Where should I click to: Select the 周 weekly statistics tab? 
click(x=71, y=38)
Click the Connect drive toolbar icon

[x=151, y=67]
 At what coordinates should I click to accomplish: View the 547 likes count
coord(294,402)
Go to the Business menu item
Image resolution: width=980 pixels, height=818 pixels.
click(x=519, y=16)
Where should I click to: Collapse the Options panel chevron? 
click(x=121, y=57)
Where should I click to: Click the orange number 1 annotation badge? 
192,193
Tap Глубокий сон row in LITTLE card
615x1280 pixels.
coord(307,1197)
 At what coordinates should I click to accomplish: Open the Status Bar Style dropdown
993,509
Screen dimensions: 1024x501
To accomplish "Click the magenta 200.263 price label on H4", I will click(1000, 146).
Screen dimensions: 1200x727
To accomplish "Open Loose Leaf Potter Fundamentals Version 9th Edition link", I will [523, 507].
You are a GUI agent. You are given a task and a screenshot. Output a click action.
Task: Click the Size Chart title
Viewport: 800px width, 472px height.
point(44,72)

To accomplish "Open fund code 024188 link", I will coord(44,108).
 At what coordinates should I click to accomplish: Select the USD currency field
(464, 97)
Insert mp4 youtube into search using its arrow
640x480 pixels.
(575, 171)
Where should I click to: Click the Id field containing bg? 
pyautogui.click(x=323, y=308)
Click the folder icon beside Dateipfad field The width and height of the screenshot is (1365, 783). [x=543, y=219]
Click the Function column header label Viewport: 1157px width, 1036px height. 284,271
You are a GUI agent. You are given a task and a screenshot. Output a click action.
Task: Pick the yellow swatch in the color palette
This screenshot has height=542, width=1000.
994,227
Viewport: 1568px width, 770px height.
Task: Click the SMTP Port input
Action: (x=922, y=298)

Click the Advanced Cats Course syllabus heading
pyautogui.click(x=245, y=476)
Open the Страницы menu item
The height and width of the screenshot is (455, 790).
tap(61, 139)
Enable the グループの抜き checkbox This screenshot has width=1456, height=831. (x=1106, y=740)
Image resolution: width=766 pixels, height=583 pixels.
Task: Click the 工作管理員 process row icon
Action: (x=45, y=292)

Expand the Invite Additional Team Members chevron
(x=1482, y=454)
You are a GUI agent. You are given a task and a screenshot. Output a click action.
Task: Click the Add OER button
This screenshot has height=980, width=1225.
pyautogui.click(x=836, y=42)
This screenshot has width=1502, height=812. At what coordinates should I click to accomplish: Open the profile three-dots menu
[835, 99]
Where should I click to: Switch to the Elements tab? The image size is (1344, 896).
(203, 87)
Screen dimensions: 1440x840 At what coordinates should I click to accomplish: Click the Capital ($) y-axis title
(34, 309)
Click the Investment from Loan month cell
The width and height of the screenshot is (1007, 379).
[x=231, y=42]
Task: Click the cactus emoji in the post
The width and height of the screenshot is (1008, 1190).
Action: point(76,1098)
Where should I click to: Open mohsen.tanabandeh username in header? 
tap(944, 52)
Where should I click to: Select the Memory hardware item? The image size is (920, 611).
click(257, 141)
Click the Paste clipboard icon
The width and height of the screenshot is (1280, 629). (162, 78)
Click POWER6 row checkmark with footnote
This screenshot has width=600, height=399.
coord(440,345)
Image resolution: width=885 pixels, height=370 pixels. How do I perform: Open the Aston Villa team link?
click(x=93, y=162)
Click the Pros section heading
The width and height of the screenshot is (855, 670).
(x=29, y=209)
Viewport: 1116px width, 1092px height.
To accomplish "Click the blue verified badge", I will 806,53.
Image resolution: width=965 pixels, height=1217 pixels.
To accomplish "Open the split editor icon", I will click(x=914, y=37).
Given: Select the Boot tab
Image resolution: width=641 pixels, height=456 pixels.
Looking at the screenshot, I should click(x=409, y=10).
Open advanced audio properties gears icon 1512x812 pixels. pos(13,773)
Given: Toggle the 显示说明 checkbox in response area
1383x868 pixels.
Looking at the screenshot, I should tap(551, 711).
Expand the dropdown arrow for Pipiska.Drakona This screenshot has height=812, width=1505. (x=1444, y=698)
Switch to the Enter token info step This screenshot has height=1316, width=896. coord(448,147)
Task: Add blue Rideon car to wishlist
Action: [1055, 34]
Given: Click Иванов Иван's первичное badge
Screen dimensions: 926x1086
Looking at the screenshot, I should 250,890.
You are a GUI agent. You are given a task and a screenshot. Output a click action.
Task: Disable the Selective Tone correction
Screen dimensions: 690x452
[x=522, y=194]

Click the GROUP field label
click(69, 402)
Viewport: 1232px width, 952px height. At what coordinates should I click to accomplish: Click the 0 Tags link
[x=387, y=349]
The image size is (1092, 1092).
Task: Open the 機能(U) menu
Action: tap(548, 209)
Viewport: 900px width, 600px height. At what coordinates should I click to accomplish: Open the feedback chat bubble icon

- **What is expected**: Word for word, restate all of the entries.

- **Solution to this exercise**:
Where should I click to: Select the 周 weekly statistics tab? 
click(x=71, y=38)
Click the Connect drive toolbar icon

[x=151, y=67]
 At what coordinates should I click to accomplish: View the 547 likes count
coord(294,402)
Go to the Business menu item
Image resolution: width=980 pixels, height=818 pixels.
click(x=519, y=16)
Where should I click to: Collapse the Options panel chevron? 
click(x=121, y=57)
Where should I click to: Click the orange number 1 annotation badge? 
192,193
Tap Глубокий сон row in LITTLE card
615x1280 pixels.
coord(307,1197)
 At what coordinates should I click to accomplish: Open the Status Bar Style dropdown
993,509
Screen dimensions: 1024x501
To accomplish "Click the magenta 200.263 price label on H4", I will click(1000, 146).
Screen dimensions: 1200x727
To accomplish "Open Loose Leaf Potter Fundamentals Version 9th Edition link", I will [523, 507].
You are a GUI agent. You are given a task and a screenshot. Output a click action.
Task: Click the Size Chart title
Viewport: 800px width, 472px height.
point(44,72)

To accomplish "Open fund code 024188 link", I will coord(44,108).
 At what coordinates should I click to accomplish: Select the USD currency field
(464, 97)
Insert mp4 youtube into search using its arrow
640x480 pixels.
(575, 171)
Where should I click to: Click the Id field containing bg? 
pyautogui.click(x=323, y=308)
Click the folder icon beside Dateipfad field The width and height of the screenshot is (1365, 783). [x=543, y=219]
Click the Function column header label Viewport: 1157px width, 1036px height. 284,271
You are a GUI agent. You are given a task and a screenshot. Output a click action.
Task: Pick the yellow swatch in the color palette
This screenshot has height=542, width=1000.
994,227
Viewport: 1568px width, 770px height.
Task: Click the SMTP Port input
Action: (x=922, y=298)

Click the Advanced Cats Course syllabus heading
pyautogui.click(x=245, y=476)
Open the Страницы menu item
The height and width of the screenshot is (455, 790).
tap(61, 139)
Enable the グループの抜き checkbox This screenshot has width=1456, height=831. (x=1106, y=740)
Image resolution: width=766 pixels, height=583 pixels.
Task: Click the 工作管理員 process row icon
Action: (x=45, y=292)

Expand the Invite Additional Team Members chevron
(x=1482, y=454)
You are a GUI agent. You are given a task and a screenshot. Output a click action.
Task: Click the Add OER button
This screenshot has height=980, width=1225.
pyautogui.click(x=836, y=42)
This screenshot has width=1502, height=812. At what coordinates should I click to accomplish: Open the profile three-dots menu
[835, 99]
Where should I click to: Switch to the Elements tab? The image size is (1344, 896).
(203, 87)
Screen dimensions: 1440x840 At what coordinates should I click to accomplish: Click the Capital ($) y-axis title
(34, 309)
Click the Investment from Loan month cell
The width and height of the screenshot is (1007, 379).
[x=231, y=42]
Task: Click the cactus emoji in the post
The width and height of the screenshot is (1008, 1190).
Action: point(76,1098)
Where should I click to: Open mohsen.tanabandeh username in header? 
tap(944, 52)
Where should I click to: Select the Memory hardware item? The image size is (920, 611).
click(257, 141)
Click the Paste clipboard icon
The width and height of the screenshot is (1280, 629). (162, 78)
Click POWER6 row checkmark with footnote
This screenshot has width=600, height=399.
coord(440,345)
Image resolution: width=885 pixels, height=370 pixels. How do I perform: Open the Aston Villa team link?
click(x=93, y=162)
Click the Pros section heading
The width and height of the screenshot is (855, 670).
(x=29, y=209)
Viewport: 1116px width, 1092px height.
To accomplish "Click the blue verified badge", I will 806,53.
Image resolution: width=965 pixels, height=1217 pixels.
To accomplish "Open the split editor icon", I will click(x=914, y=37).
Given: Select the Boot tab
Image resolution: width=641 pixels, height=456 pixels.
Looking at the screenshot, I should click(x=409, y=10).
Open advanced audio properties gears icon 1512x812 pixels. pos(13,773)
Given: Toggle the 显示说明 checkbox in response area
1383x868 pixels.
Looking at the screenshot, I should tap(551, 711).
Expand the dropdown arrow for Pipiska.Drakona This screenshot has height=812, width=1505. (x=1444, y=698)
Switch to the Enter token info step This screenshot has height=1316, width=896. coord(448,147)
Task: Add blue Rideon car to wishlist
Action: [1055, 34]
Given: Click Иванов Иван's первичное badge
Screen dimensions: 926x1086
Looking at the screenshot, I should 250,890.
You are a GUI agent. You are given a task and a screenshot. Output a click action.
Task: Disable the Selective Tone correction
Screen dimensions: 690x452
[x=522, y=194]

Click the GROUP field label
click(69, 402)
Viewport: 1232px width, 952px height. At what coordinates should I click to accomplish: Click the 0 Tags link
[x=387, y=349]
The image size is (1092, 1092).
Task: Open the 機能(U) menu
Action: tap(548, 209)
Viewport: 900px width, 600px height. At what coordinates should I click to accomplish: Open the feedback chat bubble icon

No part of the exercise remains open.